Sometimes sneakernet is appropriate, but networks today have so much bandwidth that the above could be the fastest and easiest solution. If you’re moving around lots of data it’s probably worth comparing them. If the data is highly compressible it might also be faster to add -C to the ssh command to enable gzip compression.

Plain gzip

One .gz file corresponds to one decompressed file. This is why files are often tarballed first – it’s just easier to deal with a single file than several, especially if you want to retain the directory structure. Raw gzip comes up rarely, but when it does the relevant tools are gzip to compress and gunzip to decompress. If you’re dealing with a stream of compressed data you’ll want to use the --stdout flag with both commands to send the streams to standard output rather than creating intermediate files.

Zip

This compressed format has been supported by the built–in file manager in Windows for decades, so it is still commonly found on that platform.

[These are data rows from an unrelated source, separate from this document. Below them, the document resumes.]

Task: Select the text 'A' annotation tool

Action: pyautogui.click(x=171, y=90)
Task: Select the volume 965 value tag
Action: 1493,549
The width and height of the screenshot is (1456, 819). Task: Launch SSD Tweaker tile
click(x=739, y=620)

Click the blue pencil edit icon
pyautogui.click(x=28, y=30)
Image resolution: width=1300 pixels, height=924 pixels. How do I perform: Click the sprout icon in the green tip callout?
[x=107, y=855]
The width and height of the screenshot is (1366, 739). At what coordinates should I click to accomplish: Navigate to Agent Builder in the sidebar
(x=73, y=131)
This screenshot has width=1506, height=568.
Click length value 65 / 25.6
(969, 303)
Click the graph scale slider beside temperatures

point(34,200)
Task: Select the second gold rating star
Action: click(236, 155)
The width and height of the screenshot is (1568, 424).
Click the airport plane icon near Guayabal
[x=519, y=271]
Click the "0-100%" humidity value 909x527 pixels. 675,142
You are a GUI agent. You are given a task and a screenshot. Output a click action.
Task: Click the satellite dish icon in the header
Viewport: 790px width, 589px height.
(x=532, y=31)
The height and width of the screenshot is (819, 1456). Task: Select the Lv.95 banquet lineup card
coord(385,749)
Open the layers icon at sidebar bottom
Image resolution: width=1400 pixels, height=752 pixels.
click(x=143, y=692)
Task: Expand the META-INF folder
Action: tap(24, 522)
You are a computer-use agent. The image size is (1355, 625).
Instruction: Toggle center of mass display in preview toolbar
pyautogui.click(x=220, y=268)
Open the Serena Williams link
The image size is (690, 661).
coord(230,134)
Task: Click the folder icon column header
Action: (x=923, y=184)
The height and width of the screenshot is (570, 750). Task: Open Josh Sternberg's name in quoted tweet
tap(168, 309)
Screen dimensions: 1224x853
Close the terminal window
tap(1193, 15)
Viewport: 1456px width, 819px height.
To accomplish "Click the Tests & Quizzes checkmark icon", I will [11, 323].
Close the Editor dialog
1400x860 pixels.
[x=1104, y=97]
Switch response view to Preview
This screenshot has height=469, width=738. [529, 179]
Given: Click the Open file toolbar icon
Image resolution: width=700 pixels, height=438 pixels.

To create a zip file: zip --recurse-paths backup.zip ./project

To list the files in a zip file: unzip -l backup.zip

And to extract a zip file: unzip backup.zip

Other formats

There are heaps of other formats as well, but most of them use a similar command structure to tar and gzip. Tools for 7z, bzip, rar, xz and more compressed file formats should all be available in your package manager. Memory use, processing time, compression ratios and features very by several orders of magnitude depending on which format, tool and options you use. If you have particular needs I would recommend researching the available tools to get the best for the job at hand.